Por tudo, e sobretudo pela sua luminosidade, Gil é figura recorrente deste blog. A letra acima é parte do seu álbum – Gil luminoso – gravado em 1999 e relançado recentemente. Um trabalho que sintetiza o brilho espiritual e filosófico dessa grande figura da música mundial. Preciso Aprender a Ser Só (título de uma canção do álbum), por isso quero ter esse disco comigo.

6 de janeiro de 2007

Identidade...

ExampleAssisti, ontem, ao documentário "Identidade em Trânsito" no Palácio da Cultura Ildo Lobo, no Plateau. De cara gostei, pelo trânsito de gente interessante que lá havia, na sua maioria ex. estudantes no Brasil, inclusive o nosso Primeiro Ministro. Esse documentário é o trabalho de fim de curso de dois brasileiros. A escolha foi acertada e o tema era inédito, diga-se de passagem. O trabalho é manifestamente consistente, sobretudo pelas pistas de abordagem que levanta. Identifiquei-me com alguns dos depoimentos, vivi muitas das situações narradas e, com saudade, escrevo estas linhas. É que o Brasil não deixa ninguém indiferente. Muito menos aqueles que lá viveram. Apesar dos assaltos, das favelas e dos muitos males que assolam esse país, ele nos interpela a uma relação recorrente. Pessoalmente, terei para todo o sempre a minha identidade em trânsito por causa do Brasil e, particularmente, da Bahia. Faltou dizer no documentário (e digo-o aqui) que no Brasil reencontramos as nossas raízes negras e quedámo-nos em reconciliação (?) com a nossa história. No Brasil, vivenciamos experiências culturais enraizadamente nossas que aprendemos (ou nos ensinaram) a esquecer. Ali, dançamos ritmos nossos que por um esforço de distanciamento nunca conhecemos. Aceitamos finalmente a nossa mestiçagem e, afoitos, regressamos para resgatar o tempo perdido. Haja Brasil!
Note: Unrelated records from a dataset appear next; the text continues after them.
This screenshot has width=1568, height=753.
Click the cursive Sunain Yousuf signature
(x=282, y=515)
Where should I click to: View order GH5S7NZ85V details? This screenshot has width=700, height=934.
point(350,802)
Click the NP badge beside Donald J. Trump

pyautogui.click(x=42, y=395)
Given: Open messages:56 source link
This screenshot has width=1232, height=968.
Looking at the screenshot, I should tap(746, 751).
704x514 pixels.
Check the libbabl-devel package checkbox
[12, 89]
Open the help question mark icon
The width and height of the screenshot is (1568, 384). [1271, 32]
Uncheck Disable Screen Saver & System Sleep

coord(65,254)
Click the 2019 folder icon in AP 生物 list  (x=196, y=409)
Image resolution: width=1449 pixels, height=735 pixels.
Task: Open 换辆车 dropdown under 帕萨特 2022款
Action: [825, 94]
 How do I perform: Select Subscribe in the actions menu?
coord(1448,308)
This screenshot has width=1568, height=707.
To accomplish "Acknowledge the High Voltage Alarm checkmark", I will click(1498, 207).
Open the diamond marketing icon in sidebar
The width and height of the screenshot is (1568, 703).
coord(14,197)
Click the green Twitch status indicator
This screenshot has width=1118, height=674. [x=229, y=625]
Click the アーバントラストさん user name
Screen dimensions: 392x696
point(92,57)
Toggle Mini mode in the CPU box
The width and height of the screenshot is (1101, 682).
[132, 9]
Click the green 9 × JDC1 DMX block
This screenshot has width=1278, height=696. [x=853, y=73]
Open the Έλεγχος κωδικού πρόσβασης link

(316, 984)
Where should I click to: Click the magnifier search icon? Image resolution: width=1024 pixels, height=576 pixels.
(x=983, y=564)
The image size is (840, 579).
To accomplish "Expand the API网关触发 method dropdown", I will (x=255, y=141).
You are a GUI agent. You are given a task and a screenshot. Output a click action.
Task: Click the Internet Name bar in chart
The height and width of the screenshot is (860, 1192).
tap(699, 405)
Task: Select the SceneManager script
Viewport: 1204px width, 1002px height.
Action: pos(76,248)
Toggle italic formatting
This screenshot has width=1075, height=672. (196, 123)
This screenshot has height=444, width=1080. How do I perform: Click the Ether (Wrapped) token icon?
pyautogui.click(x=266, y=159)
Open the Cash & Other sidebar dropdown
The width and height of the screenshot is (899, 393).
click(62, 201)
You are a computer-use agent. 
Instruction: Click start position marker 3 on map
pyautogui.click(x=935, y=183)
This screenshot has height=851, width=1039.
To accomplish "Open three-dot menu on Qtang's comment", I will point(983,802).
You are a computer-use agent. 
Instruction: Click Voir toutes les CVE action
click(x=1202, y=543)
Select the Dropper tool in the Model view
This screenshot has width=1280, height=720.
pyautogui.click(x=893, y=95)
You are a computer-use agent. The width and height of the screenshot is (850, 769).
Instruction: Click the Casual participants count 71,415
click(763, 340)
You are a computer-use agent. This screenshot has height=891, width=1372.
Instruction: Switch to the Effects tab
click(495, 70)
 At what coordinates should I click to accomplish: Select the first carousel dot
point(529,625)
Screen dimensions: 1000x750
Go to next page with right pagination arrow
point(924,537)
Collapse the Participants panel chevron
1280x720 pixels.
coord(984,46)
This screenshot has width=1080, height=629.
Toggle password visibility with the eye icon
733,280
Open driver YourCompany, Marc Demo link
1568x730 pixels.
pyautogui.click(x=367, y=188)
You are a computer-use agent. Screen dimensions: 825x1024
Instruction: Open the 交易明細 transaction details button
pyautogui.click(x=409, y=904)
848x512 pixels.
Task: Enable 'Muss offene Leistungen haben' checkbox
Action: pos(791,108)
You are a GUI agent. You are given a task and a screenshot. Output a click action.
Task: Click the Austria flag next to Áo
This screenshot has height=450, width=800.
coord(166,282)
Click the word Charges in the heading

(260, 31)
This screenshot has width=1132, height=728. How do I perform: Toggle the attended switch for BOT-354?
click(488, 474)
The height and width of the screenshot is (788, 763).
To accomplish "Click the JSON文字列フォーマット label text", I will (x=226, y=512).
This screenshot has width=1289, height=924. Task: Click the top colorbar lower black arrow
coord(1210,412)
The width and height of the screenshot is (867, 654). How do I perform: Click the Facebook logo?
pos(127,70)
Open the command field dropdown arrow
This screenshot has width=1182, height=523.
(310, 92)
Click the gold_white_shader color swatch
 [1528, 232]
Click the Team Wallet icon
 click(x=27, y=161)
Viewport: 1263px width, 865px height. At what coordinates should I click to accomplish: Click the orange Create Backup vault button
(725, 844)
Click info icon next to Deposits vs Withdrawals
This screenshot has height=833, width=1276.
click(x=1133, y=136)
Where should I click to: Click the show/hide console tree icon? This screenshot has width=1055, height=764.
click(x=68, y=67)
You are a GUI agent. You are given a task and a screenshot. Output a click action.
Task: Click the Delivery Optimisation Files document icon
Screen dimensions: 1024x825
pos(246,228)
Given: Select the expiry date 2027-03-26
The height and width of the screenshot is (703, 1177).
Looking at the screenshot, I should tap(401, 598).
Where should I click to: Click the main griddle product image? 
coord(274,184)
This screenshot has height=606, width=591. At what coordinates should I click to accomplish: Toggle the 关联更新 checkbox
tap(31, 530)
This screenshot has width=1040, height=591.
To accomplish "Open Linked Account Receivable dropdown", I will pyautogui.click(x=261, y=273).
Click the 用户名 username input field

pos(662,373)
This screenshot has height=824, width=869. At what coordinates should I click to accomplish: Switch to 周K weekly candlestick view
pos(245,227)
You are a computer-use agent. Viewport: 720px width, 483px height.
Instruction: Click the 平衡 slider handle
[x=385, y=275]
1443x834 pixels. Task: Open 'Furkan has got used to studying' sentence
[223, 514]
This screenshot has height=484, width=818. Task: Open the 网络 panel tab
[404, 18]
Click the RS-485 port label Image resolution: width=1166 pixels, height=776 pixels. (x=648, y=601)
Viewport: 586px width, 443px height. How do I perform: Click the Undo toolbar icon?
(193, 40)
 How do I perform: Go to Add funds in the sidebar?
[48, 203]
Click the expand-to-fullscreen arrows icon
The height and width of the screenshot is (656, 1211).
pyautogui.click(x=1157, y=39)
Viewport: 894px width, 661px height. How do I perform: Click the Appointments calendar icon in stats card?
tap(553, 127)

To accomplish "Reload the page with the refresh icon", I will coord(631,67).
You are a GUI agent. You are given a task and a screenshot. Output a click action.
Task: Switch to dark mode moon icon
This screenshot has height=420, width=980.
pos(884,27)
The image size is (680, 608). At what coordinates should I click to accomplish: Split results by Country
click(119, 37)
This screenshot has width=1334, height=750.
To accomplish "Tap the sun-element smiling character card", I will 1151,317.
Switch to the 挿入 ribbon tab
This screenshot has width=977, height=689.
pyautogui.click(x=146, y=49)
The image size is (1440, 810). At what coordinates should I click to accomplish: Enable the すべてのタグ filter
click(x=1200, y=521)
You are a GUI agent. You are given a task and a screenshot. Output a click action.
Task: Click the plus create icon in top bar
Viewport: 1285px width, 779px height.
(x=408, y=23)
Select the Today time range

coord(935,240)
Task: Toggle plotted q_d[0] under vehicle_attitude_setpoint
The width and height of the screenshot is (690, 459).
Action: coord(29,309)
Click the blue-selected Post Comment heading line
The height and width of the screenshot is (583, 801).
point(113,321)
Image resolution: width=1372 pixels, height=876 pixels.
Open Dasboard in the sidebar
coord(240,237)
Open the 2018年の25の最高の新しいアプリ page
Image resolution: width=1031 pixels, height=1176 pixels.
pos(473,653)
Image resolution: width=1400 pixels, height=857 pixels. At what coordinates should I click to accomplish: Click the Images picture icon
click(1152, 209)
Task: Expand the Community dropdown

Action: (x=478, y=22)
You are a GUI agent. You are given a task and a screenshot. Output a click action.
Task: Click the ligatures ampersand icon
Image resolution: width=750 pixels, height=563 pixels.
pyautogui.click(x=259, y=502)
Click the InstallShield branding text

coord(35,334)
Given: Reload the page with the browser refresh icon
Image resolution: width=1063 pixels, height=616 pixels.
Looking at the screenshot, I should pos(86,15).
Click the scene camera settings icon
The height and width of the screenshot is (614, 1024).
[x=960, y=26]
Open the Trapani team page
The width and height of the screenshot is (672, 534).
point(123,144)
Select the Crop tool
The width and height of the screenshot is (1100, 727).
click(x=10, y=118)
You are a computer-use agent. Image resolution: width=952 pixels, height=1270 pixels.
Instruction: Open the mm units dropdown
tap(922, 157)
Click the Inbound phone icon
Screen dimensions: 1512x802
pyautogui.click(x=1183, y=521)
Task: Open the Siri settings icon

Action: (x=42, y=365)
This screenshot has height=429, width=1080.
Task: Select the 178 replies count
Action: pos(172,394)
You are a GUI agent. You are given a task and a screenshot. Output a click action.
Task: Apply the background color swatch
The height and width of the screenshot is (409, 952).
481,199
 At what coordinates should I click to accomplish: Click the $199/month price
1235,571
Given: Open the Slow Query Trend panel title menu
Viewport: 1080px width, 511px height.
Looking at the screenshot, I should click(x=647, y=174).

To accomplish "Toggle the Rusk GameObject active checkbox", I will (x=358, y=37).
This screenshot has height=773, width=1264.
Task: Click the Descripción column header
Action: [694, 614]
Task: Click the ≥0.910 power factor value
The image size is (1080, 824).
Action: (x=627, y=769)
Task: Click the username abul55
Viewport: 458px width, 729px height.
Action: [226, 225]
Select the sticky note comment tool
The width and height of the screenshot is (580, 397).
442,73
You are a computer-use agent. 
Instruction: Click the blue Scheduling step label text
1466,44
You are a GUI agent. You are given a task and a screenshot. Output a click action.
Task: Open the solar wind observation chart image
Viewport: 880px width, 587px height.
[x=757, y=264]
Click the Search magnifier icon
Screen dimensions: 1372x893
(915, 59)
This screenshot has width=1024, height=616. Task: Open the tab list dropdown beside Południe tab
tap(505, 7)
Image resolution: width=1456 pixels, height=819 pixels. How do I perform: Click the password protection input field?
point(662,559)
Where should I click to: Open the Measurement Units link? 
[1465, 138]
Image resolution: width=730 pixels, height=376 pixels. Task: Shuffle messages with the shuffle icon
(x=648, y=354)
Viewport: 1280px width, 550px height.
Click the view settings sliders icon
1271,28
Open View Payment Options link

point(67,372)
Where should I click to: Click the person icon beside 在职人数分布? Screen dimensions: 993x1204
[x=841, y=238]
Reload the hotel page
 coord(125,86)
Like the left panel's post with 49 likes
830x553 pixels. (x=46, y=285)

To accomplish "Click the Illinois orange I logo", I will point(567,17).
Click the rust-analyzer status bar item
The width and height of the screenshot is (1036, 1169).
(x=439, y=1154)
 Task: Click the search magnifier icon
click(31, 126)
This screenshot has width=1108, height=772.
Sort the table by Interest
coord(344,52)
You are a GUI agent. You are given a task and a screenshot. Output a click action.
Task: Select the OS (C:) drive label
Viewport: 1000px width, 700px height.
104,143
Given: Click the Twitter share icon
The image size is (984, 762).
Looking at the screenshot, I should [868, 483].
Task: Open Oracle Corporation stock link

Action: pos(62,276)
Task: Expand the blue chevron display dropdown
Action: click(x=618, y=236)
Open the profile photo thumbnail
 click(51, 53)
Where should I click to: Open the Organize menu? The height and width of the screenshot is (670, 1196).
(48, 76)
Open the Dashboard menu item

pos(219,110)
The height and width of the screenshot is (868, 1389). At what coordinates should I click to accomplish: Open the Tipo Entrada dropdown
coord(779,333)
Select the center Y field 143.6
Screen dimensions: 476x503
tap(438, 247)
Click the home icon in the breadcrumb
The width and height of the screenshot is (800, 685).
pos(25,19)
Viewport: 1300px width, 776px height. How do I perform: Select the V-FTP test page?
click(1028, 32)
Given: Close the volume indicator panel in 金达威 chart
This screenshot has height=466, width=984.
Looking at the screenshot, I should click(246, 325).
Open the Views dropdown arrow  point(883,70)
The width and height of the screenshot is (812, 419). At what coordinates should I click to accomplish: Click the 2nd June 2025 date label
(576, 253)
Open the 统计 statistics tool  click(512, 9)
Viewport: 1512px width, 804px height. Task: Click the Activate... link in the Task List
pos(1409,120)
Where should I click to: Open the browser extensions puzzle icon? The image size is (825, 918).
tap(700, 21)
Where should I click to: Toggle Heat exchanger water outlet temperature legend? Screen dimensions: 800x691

Era sim o Poema de Jorge Barbosa que afirmara dessa morfologia e semântica, "Eu gosto de você Brasil/ Porque você é parecido com a minha terra". E agora pergunto: como transita a identidade daqueles que outros mundos ganharam? A identidade cabo-verdiana esteve em trânsito ao longo da sua história, e poucas vezes se teve a real dimensão das perdas e dos ganhos, humanamente falando. A nossa identidade (ainda bem) continua transitando...

... Almodóvar

ExampleA Televisão de Cabo Verde emitiu, ontem, o filme "La mála Education", do realizador espanhol, Pedro Almodóvar. E não é que em pleno acto passou por dois cortes cirúrgicos! Até parece que quem escalou a sua emissão não sabia do que se tratava! Quero crer que optaram conscientemente por essa censura purista... e recuso a acreditar que desconhecem os afrontamentos prioritários dos filmes de Almodóvar.
A propósito, "La mála Education" é, para mim, dos mais implacáveis filmes desse estranho, mas demasiadamente interessante homem. Pareceu-me um absurdo. Definitivamente, há narrativas, cuja verbalização a nossa memória de catequese coíbe. Freud a explicar...

3 de janeiro de 2007

2007... teatro

"Quem é que vai ser esta noite?" é o título da peça de teatro que inaugura as lides das artes neste 2007, na Cidade da Praia. Acontece nos dias 4, 5 e 6 no Centro Cultural Português da Praia, às 20h30. À pergunta da peça, "respondem" a jornalista Matilde Dias, e Micaela Barbosa, formada em teatro.
A peça é uma adaptação de “The Dumb Waiter” do dramaturgo Harold Pinter, Prémio Nobel da Literatura de 2005, e pode ser globalmente definida como uma batalha de posições entre dois seres humanos.
"Quem é que vai ser esta noite?" partiu de uma ideia, posteriormente, trabalhada em grupo, em todas as vertentes. Daí os participantes atribuírem uma importância fulcral à questão conceptual do trabalho, na medida em que possibilitou um envolvimento diferente. Devido a essa experiência, considerada enriquecedora, é intenção do grupo dar continuidade a o que chama de "diálogo" num novo formato e com mais abrangência ao nível do público e agentes do teatro.
“Quem é que vai ser esta noite?” é uma encenação de João Paulo Brito. A entrada é gratuita para maiores de 14 anos.